## [WHAT IS BEING ASKED]
Put every line of the records below into a numbered list, leaving out blank lines.

## [DATASET RECORDS]

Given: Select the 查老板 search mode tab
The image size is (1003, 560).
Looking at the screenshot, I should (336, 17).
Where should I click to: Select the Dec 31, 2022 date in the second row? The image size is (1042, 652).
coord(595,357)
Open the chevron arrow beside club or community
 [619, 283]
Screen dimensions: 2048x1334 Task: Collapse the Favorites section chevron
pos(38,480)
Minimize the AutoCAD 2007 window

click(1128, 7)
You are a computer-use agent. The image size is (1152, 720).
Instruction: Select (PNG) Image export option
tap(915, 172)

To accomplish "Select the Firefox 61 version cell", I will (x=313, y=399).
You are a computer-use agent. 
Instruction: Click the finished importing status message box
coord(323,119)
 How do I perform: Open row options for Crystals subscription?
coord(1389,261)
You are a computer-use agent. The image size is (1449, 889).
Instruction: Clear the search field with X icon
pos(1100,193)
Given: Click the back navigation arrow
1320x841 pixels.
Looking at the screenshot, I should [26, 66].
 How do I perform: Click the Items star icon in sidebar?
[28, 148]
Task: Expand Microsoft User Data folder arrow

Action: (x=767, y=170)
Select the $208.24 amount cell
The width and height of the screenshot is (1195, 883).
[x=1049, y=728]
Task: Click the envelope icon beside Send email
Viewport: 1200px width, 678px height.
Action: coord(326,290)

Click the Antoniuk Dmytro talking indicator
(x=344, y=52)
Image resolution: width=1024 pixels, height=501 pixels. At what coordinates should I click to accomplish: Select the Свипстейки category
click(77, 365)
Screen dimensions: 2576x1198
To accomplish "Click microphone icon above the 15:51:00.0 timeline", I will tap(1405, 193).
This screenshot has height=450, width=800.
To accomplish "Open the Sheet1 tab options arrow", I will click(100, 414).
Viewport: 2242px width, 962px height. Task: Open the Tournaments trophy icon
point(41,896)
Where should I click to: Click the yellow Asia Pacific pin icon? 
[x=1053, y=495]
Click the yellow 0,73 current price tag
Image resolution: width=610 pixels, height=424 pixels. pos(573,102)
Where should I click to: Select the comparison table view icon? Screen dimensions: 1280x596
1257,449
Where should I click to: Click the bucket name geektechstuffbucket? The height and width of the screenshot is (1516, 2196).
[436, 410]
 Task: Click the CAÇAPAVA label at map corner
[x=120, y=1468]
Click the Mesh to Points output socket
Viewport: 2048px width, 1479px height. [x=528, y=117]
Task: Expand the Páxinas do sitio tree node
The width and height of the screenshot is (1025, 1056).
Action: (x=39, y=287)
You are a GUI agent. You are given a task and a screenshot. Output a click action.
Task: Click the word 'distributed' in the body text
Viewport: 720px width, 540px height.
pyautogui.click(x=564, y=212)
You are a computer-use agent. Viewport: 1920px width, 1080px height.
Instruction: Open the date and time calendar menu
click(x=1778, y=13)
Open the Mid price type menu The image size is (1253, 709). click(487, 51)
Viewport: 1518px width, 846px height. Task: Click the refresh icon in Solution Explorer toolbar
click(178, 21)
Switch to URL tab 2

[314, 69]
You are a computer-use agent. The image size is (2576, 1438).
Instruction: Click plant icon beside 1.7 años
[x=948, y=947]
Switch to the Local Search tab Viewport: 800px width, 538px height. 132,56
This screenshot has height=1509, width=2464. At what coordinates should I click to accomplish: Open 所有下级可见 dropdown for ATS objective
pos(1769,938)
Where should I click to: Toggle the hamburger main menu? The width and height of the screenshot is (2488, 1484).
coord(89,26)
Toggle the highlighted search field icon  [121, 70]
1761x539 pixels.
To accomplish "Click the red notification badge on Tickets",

## [FULL OUTPUT]
1. Given: Select the 查老板 search mode tab
2. The image size is (1003, 560).
3. Looking at the screenshot, I should (336, 17).
4. Where should I click to: Select the Dec 31, 2022 date in the second row? The image size is (1042, 652).
5. coord(595,357)
6. Open the chevron arrow beside club or community
7.  [619, 283]
8. Screen dimensions: 2048x1334 Task: Collapse the Favorites section chevron
9. pos(38,480)
10. Minimize the AutoCAD 2007 window
11. click(1128, 7)
12. You are a computer-use agent. The image size is (1152, 720).
13. Instruction: Select (PNG) Image export option
14. tap(915, 172)
15. To accomplish "Select the Firefox 61 version cell", I will (x=313, y=399).
16. You are a computer-use agent. 
17. Instruction: Click the finished importing status message box
18. coord(323,119)
19.  How do I perform: Open row options for Crystals subscription?
20. coord(1389,261)
21. You are a computer-use agent. The image size is (1449, 889).
22. Instruction: Clear the search field with X icon
23. pos(1100,193)
24. Given: Click the back navigation arrow
25. 1320x841 pixels.
26. Looking at the screenshot, I should [26, 66].
27.  How do I perform: Click the Items star icon in sidebar?
28. [28, 148]
29. Task: Expand Microsoft User Data folder arrow
30. Action: (x=767, y=170)
31. Select the $208.24 amount cell
32. The width and height of the screenshot is (1195, 883).
33. [x=1049, y=728]
34. Task: Click the envelope icon beside Send email
35. Viewport: 1200px width, 678px height.
36. Action: coord(326,290)
37. Click the Antoniuk Dmytro talking indicator
38. (x=344, y=52)
39. Image resolution: width=1024 pixels, height=501 pixels. At what coordinates should I click to accomplish: Select the Свипстейки category
40. click(77, 365)
41. Screen dimensions: 2576x1198
42. To accomplish "Click microphone icon above the 15:51:00.0 timeline", I will tap(1405, 193).
43. This screenshot has height=450, width=800.
44. To accomplish "Open the Sheet1 tab options arrow", I will click(100, 414).
45. Viewport: 2242px width, 962px height. Task: Open the Tournaments trophy icon
46. point(41,896)
47. Where should I click to: Click the yellow Asia Pacific pin icon? 
48. [x=1053, y=495]
49. Click the yellow 0,73 current price tag
50. Image resolution: width=610 pixels, height=424 pixels. pos(573,102)
51. Where should I click to: Select the comparison table view icon? Screen dimensions: 1280x596
52. 1257,449
53. Where should I click to: Click the bucket name geektechstuffbucket? The height and width of the screenshot is (1516, 2196).
54. [436, 410]
55.  Task: Click the CAÇAPAVA label at map corner
56. [x=120, y=1468]
57. Click the Mesh to Points output socket
58. Viewport: 2048px width, 1479px height. [x=528, y=117]
59. Task: Expand the Páxinas do sitio tree node
60. The width and height of the screenshot is (1025, 1056).
61. Action: (x=39, y=287)
62. You are a GUI agent. You are given a task and a screenshot. Output a click action.
63. Task: Click the word 'distributed' in the body text
64. Viewport: 720px width, 540px height.
65. pyautogui.click(x=564, y=212)
66. You are a computer-use agent. Viewport: 1920px width, 1080px height.
67. Instruction: Open the date and time calendar menu
68. click(x=1778, y=13)
69. Open the Mid price type menu The image size is (1253, 709). click(487, 51)
70. Viewport: 1518px width, 846px height. Task: Click the refresh icon in Solution Explorer toolbar
71. click(178, 21)
72. Switch to URL tab 2
73. [314, 69]
74. You are a computer-use agent. The image size is (2576, 1438).
75. Instruction: Click plant icon beside 1.7 años
76. [x=948, y=947]
77. Switch to the Local Search tab Viewport: 800px width, 538px height. 132,56
78. This screenshot has height=1509, width=2464. At what coordinates should I click to accomplish: Open 所有下级可见 dropdown for ATS objective
79. pos(1769,938)
80. Where should I click to: Toggle the hamburger main menu? The width and height of the screenshot is (2488, 1484).
81. coord(89,26)
82. Toggle the highlighted search field icon  [121, 70]
83. 1761x539 pixels.
84. To accomplish "Click the red notification badge on Tickets",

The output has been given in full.